══ 文書の一節 ══

本発明は、電縫鋼管およびその製造方法に関する。特に、油井用、自動車用、あるいは建築用などのうちで、ロール成形時の負荷が大きく成形そのものが困難であり、管周方向のひずみと管厚変動の分布を均一にすることが難しいとされる、厚肉の電縫鋼管およびその製造方法に好適である。
電縫鋼管は、寸法精度が良好で表面肌が美麗であり、かつ生産性が高いという優れた特長を有しており、石油や天然ガスなどのラインパイプ用鋼管や自動車用の鋼管、建築用の鋼管等の幅広い用途に用いられている。近年では、従来に比べて高強度や厚肉の電縫鋼管が求められるようになり、電縫鋼管の素材となる熱延鋼板の製造分野では、従来よりも高強度な鋼板や厚肉の鋼板が開発され製造されつつある。ここで、厚肉とは26mm以上32mm以下の鋼板を言う。
図1は、電縫鋼管の製造設備の一例を示す模式図である。電縫鋼管の素材である鋼帯1を、例えばレベラー2により入側矯正した後、複数のロールからなるケージロール群3で中間成形してオープン管とし、次いで複数のロールからなるフィンパスロール群4で管形状に仕上げ成形する。その後、スクイズロール5で圧接しながら鋼帯1の幅端部を溶接機6で電気抵抗溶接して、電縫鋼管7となる。電縫鋼管の製造設備は、通常、一つの成形ラインで、成形ロールの位置調整やロール交換を行うことにより、様々な外径や管厚の鋼管を製造することが可能となっている。

═══

▸ **課題**
電縫鋼管の製造についての文章を、最後の文の後から書き継げ。 この後に並ぶ行は、別の出典から取ったものである。

══ 提供資料 ══

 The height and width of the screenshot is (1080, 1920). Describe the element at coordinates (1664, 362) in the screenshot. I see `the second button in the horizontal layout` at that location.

═══

▸ **課題の出力**
溶接機の上流に配置されている複数段のフィンパスロールでは、鋼板の幅端部をフィンで拘束しながら、曲げ変形および鋼板幅方向の絞り変形が加えられる。これにより、素管形状の凍結や、鋼板の端面適正化により後工程の電縫溶接性が向上する効果が得られる。このフィンパスロールでの絞り量は各スタンドで適切に管理されており、絞り量が過小であれば、素管形状の凍結や、鋼板の端面不良により電縫溶接性が著しく悪化することになる。また、絞り量が過大であれば、特に管底周辺での鋼管の周方向の管厚偏差の拡大や、加工硬化により機械特性が著しく悪化する。特に厚肉鋼管では、鋼管の内外面の周長差が拡大することにより、このような問題が顕著となるため、フィンパス成形の管理が困難であった。
そこで、一つの成形ラインにおける管の製造可能範囲を拡大するため、様々な技術が開発されてきた。例えば、特許文献1には、金型の曲率半径と曲げ角度、および板厚から、板厚中心に必要な絞り量を与えた際の外周長絞り量をスタンドごとで算出し、これに基づいて設計されたフィンパスロールを用いて成形する方法が開示されている。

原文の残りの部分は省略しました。